The 26 eloquent Principles that underpinned that original Declaration were focused on exactly what we needed to do to avoid that apocalypse.

That is precisely why I’m urging you to spare a thought for all those turning up in Stockholm on 02 June. They will know, either front of mind or buried deep in their hearts, that they’re bearing witness to 50 years of denial, deception and the truly shocking betrayal of all young people in the world today, and particularly of all those who made Fridays For Future so inspirational.

Calling out the lies

Sorry to spell that out in such stark terms. It’s somehow become unacceptable in ‘polite society’ to call out all the lies, the corruption, the ignorance, the indifference and the self-serving greed that have substituted for political leadership in that time.

My heart went out to António Guterres, UN secretary-general, at the launch of the final section of the United Nations Sixth Assessment Report on Climate Change; he found that he could no longer avoid the truth, and accused all world leaders of being liars.

Fine words, little change

It’s worth reminding ourselves that 40 of those 50 years have been dominated by a particular variation of capitalism that remorselessly prioritises markets over communities, profits over people and economic growth over literally everything else that matters.

A different kind of capitalism might well have made a better job of it. And we’ll certainly need a very different kind of capitalism if we’re to turn things around at this very late hour.

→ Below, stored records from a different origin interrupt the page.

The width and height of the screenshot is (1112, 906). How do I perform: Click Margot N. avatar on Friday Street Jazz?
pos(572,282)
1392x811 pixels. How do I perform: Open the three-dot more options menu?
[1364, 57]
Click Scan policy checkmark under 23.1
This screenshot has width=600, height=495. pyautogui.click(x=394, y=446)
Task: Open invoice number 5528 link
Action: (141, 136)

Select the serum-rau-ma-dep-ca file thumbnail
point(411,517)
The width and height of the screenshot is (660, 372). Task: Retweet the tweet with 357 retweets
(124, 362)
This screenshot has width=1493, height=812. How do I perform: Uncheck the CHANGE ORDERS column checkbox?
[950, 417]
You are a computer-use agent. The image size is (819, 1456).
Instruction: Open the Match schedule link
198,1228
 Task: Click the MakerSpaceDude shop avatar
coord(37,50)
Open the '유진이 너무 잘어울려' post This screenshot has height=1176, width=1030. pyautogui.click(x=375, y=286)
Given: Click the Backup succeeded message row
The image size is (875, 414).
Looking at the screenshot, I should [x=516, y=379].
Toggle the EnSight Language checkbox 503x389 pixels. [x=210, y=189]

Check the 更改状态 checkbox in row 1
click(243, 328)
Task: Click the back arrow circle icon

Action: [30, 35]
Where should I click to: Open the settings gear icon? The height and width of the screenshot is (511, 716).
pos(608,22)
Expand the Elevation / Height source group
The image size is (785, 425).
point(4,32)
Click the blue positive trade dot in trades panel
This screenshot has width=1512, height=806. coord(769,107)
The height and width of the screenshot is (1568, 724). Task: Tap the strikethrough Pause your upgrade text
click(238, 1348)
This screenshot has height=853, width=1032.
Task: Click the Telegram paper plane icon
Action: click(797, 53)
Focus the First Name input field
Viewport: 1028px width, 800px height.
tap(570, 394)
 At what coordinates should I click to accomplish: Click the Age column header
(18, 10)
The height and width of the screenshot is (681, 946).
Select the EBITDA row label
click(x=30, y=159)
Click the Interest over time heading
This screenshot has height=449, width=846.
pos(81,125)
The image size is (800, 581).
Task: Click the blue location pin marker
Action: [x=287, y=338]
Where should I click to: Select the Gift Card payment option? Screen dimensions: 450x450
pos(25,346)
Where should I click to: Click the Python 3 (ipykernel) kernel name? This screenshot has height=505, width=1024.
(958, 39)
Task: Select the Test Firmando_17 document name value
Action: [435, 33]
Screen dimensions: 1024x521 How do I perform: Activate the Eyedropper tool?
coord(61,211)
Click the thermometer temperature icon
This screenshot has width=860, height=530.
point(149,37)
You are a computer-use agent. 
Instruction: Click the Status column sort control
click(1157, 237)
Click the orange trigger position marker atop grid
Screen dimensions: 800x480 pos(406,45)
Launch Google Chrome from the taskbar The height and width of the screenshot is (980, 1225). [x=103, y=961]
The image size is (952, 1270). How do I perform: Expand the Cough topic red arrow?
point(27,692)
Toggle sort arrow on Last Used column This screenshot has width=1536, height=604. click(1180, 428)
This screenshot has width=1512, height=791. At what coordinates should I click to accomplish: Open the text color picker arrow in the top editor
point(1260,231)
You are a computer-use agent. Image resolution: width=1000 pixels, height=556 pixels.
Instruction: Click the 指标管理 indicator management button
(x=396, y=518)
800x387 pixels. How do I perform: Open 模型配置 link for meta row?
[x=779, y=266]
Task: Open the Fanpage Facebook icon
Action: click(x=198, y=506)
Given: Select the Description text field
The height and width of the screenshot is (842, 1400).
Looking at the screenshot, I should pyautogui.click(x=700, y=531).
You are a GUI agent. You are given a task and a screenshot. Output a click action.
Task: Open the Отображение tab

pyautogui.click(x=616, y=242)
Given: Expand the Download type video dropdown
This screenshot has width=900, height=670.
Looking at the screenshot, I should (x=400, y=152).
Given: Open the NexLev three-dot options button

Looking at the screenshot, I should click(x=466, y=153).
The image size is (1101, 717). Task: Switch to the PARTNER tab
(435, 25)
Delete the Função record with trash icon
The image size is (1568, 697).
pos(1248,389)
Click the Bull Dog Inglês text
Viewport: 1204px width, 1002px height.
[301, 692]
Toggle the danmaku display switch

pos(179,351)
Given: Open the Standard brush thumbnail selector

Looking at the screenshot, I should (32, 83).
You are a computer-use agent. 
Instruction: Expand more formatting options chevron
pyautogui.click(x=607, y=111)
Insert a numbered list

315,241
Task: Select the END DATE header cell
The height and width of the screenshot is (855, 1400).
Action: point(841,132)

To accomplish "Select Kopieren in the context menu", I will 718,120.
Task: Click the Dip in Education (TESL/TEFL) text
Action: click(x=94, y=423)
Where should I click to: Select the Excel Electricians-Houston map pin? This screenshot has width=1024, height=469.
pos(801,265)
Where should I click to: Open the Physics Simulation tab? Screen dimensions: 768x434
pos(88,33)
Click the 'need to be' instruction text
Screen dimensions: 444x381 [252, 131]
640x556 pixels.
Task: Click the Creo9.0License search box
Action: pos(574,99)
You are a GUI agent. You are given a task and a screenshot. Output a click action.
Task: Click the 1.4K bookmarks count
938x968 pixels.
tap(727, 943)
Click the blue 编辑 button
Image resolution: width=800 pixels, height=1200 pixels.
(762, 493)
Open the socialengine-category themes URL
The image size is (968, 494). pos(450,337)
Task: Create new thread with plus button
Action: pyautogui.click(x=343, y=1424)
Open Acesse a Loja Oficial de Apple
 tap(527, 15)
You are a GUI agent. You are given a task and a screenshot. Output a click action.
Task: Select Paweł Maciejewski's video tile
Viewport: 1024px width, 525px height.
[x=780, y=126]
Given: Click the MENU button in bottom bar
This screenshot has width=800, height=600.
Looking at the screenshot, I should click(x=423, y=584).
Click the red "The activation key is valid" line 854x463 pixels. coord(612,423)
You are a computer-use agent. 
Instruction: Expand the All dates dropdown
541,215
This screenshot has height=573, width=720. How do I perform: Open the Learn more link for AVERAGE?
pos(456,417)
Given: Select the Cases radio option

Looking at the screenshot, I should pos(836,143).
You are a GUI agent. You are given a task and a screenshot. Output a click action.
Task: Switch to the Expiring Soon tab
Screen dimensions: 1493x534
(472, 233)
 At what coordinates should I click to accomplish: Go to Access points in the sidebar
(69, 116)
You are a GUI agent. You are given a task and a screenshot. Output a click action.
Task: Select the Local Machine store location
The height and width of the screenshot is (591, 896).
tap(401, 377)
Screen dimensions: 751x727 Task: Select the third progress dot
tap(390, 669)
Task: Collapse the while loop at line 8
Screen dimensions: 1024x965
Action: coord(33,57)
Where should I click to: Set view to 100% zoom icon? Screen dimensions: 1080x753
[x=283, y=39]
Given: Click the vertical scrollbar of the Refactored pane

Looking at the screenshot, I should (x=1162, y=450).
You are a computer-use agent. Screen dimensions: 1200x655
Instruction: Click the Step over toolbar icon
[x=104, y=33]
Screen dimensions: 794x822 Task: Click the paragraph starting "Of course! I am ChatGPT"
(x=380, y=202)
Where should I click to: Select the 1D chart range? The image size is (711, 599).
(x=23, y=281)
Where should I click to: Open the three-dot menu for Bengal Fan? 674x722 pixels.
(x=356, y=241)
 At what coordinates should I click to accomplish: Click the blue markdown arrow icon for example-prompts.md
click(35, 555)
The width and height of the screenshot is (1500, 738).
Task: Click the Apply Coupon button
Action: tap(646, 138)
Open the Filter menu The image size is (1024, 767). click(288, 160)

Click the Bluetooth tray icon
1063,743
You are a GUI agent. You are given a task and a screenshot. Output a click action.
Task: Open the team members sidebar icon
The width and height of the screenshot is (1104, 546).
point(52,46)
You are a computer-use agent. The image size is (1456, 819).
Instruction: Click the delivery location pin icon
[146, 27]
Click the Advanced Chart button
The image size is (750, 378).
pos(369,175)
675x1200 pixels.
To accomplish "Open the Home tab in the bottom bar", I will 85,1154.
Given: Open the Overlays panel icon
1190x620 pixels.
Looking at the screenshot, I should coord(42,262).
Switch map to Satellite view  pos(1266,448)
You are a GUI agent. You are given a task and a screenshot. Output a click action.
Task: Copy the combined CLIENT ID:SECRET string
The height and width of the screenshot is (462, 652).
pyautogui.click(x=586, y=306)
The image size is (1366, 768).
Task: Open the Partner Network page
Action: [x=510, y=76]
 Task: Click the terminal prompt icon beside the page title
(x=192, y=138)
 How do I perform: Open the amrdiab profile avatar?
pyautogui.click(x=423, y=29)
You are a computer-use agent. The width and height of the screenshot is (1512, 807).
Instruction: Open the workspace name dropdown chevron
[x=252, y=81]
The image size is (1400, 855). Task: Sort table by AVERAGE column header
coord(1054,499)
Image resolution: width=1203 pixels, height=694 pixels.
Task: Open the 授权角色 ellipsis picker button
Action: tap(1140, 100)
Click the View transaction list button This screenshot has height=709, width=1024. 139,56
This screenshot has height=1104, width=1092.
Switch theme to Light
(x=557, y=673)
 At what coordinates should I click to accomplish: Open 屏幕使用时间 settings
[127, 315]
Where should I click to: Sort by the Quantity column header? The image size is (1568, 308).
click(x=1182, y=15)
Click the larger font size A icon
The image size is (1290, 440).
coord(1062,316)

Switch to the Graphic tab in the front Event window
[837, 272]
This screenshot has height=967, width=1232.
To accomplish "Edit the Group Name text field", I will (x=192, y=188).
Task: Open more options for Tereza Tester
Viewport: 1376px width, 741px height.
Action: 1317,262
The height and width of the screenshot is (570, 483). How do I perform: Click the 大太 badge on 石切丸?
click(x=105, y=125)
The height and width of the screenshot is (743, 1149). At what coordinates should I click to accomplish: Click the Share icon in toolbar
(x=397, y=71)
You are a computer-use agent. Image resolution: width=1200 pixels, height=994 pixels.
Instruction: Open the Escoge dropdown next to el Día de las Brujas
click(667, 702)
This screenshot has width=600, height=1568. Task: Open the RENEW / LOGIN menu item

The original Stockholm Declaration was clear on one thing above all else: governments would have to intervene through laws, regulations and setting minimum standards, at every turn of the way. Exactly the opposite has happened.

Voluntarism – exhorting corporates and citizens to do what needs to be done, rather than mandating what needs to be done – has triumphed, deepening its hold decade after decade. There is no clear sign of any significant change of heart even now.

That is why the Declaration emerging from Stockholm+50 will, I suspect, be a complete waste of time – unless the required changes are mandated in laws that can be enforced. Within this particular model of capitalism, voluntary declarations are barely worth the paper they’re written on.

As I revisited the 26 Principles from 1972, I felt the despair lapping at the edges of my brain at so many fine words leading to so little change.

The most important outcome from Stockholm 1972 was the establishment of the United Nations Environment Programme. Despite being ludicrously underfunded throughout its existence, UNEP has made a lot of good things happen.

The Montreal Protocol back in 1987 mandated the phase-out of all those chemicals responsible for the destruction of the ozone layer – seen at that time as a threat to the future of humankind as grave as accelerating climate change.

35 years on, the ozone layer is still ‘self-repairing’. Big holes still open up on a regular basis – but all being well, that threat will be officially off our risk register, once and for all, in another 30 years or so.

Time to rise up

So we do know how to do these things. We know the power of binding, legally enforceable mandates that apply to all countries, even when some of them continue to play fast and loose with those laws.

The Stockholm+50 Declaration has no institutional equivalent of the establishment of UNEP. No practical recommendations as to how to curtail the power of inadequately regulated markets, as they continue to preference the interests of a tiny minority of citizens (think 2,776 billionaires in the world today) over the interests of 8 billion people.

The only thing that will rescue humankind from its own self-inflicted insanity are binding laws. And the only way to get binding laws is for citizens to rise up, in every way possible, to compel their politicians to do what the vast majority of them are still completely disinclined to do – even on the very edge of the abyss.

As young people have taught us, this is where hope lies. Let’s hope Stockholm+50 spells it out in terms so clear that no politician can ignore the call.